MSU opening new home for Templeton music

STARKVILLE, Miss.--Oktibbeha County businessman Charles H. Templeton Sr. is being memorialized at Mississippi State with a permanent music museum in his honor at the university's main library.

Templeton, a keen businessman and avid music lover who died in 2000, was a 1949 MSU accounting graduate who played both oboe and piccolo during his student days in the Famous Maroon Band.

At a campus ceremony last month, his wife Mary Ann Templeton was formally thanked for funding the renovation of an existing room in Mitchell Memorial Library to permanently house the massive collection. Expected to open in March, the Charles Templeton Music Museum will be located on the fourth floor.

"For more than 40 years, Mr. Templeton collected sheet music, instruments and other music memorabilia," said dean of libraries Frances Coleman. "His donation of this extraordinary collection of musical machines and period sheet music was given to MSU in 1986 and at that time was valued at approximately $500,000.
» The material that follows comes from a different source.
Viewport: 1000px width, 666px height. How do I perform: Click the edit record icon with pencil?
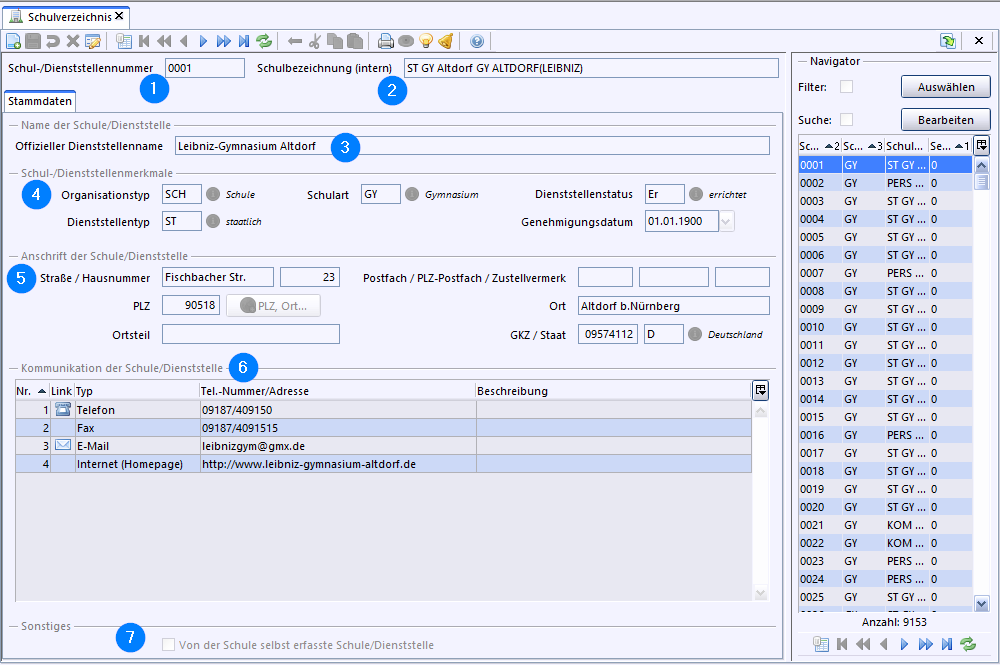coord(93,41)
"This is a tremendous act of love for his alma mater and Mitchell Memorial Library is honored to receive this collection," Coleman added.
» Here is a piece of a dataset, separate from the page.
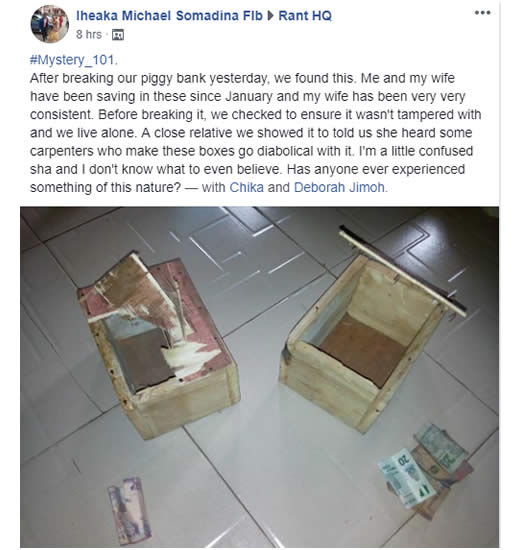Follow the #Mystery_101 hashtag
Speaking on behalf of the university, Mississippi State President Charles Lee expressed "Mississippi State's deepest and most sincere appreciation to Mary Ann Templeton for her generosity in making the Charles Templeton Music Museum a major addition to MSU's central repository of learning."

Dating from approximately 1897 through the 1940s, the 22,000 pieces of Templeton's sheet music have been, since 2001, in the process of being digitized so they may be accessible instantly for online researchers around the world.
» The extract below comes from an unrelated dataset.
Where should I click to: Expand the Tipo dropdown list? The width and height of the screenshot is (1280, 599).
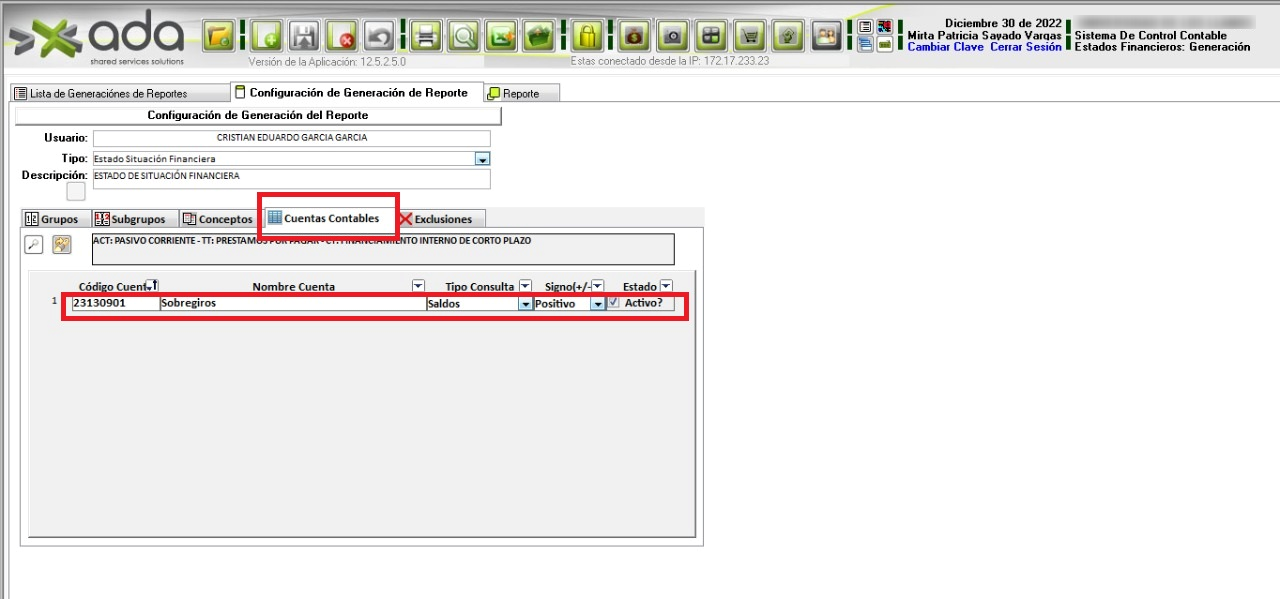coord(482,159)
Together with some 200 musical instruments, the collection represents what Templeton called "the business of music"--the popularization of music that ranges from ragtime and blues to Irving Berlin ballads and a generation of tunes documenting World War I.

In its previous and temporary location in a campus residence off Blackjack Road, the collection became a popular stop for campus visitors, including writers for Southern Living magazine and other popular publications that helped to further publicize it in their pages.

"With its new location in the Mitchell Memorial Library, the Charles Templeton Music Museum again will be enjoyed by the public," Coleman said.